┌────────

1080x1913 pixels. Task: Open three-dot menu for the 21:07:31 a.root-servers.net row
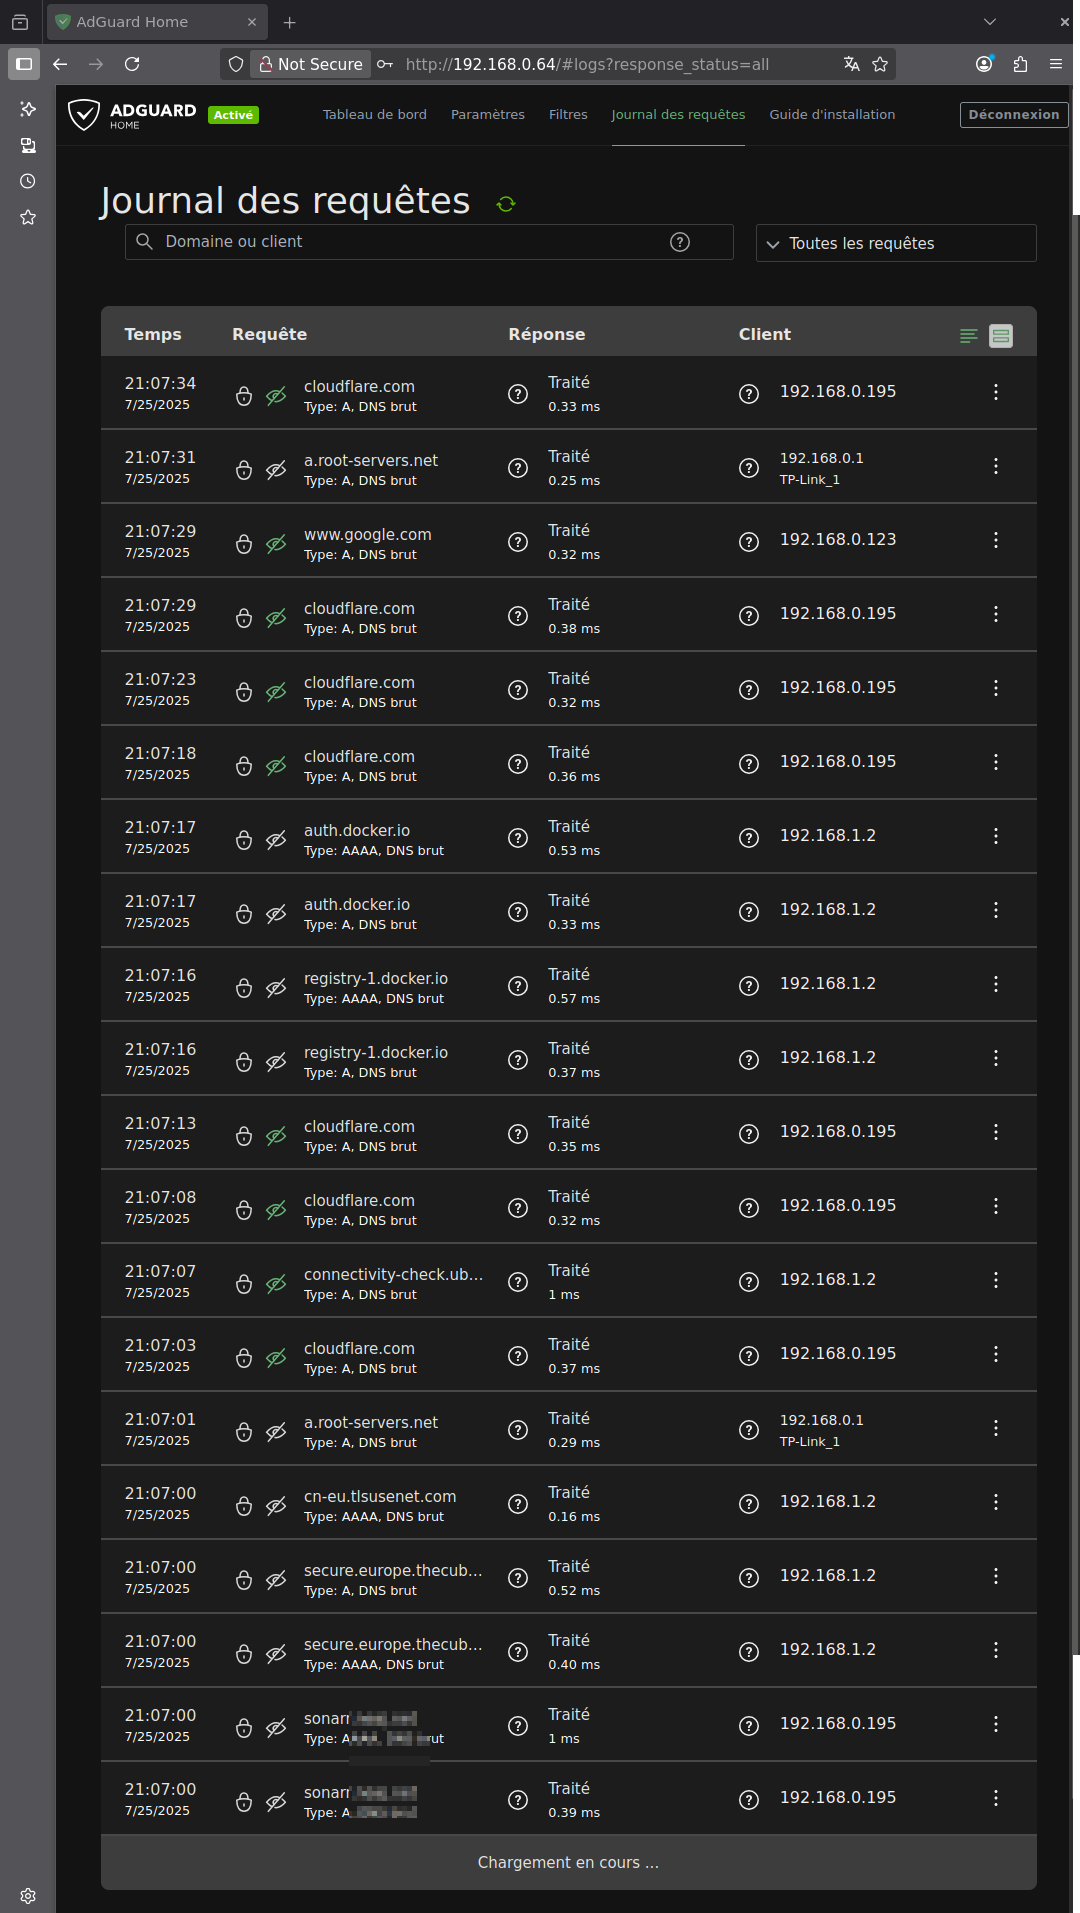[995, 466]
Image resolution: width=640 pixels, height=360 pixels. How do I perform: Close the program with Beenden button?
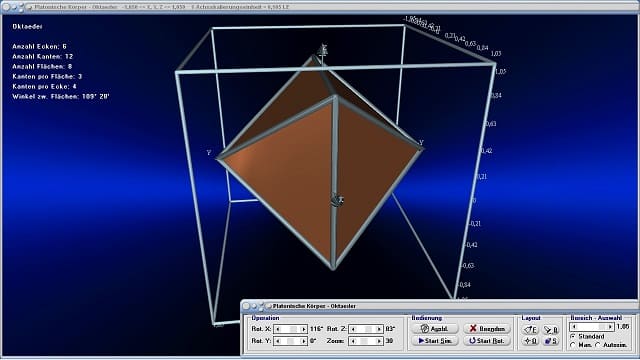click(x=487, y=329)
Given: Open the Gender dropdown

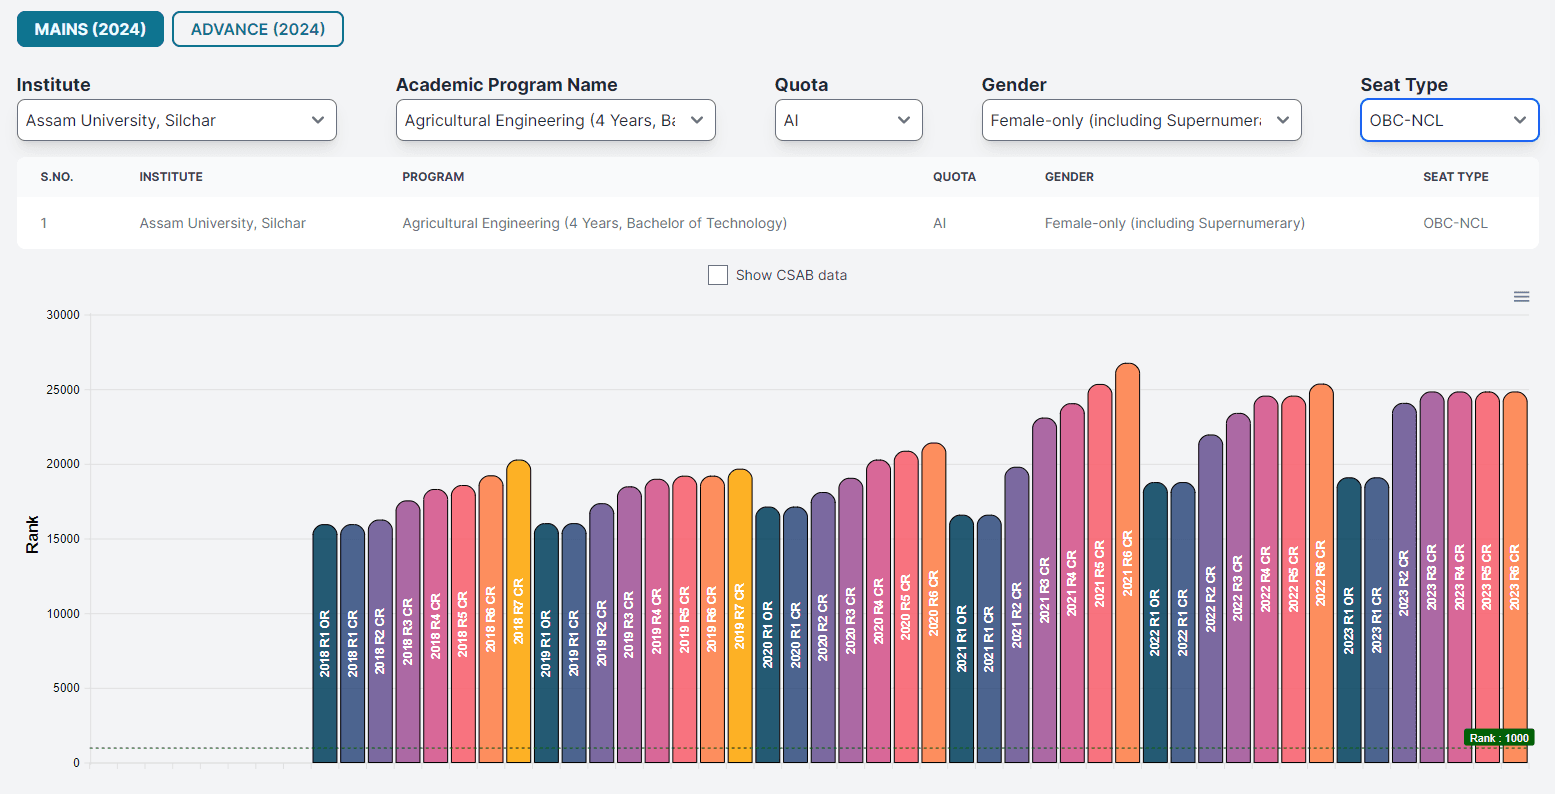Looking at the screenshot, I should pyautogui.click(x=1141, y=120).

└────────

Rewrite all of the data above, swapping every "Open" for "Expand" and changing nothing else. Omit the pictures.

ANSWER TO THIS EXERCISE:
1080x1913 pixels. Task: Expand three-dot menu for the 21:07:31 a.root-servers.net row
[995, 466]
Image resolution: width=640 pixels, height=360 pixels. How do I perform: Close the program with Beenden button?
click(x=487, y=329)
Given: Expand the Gender dropdown

Looking at the screenshot, I should pyautogui.click(x=1141, y=120).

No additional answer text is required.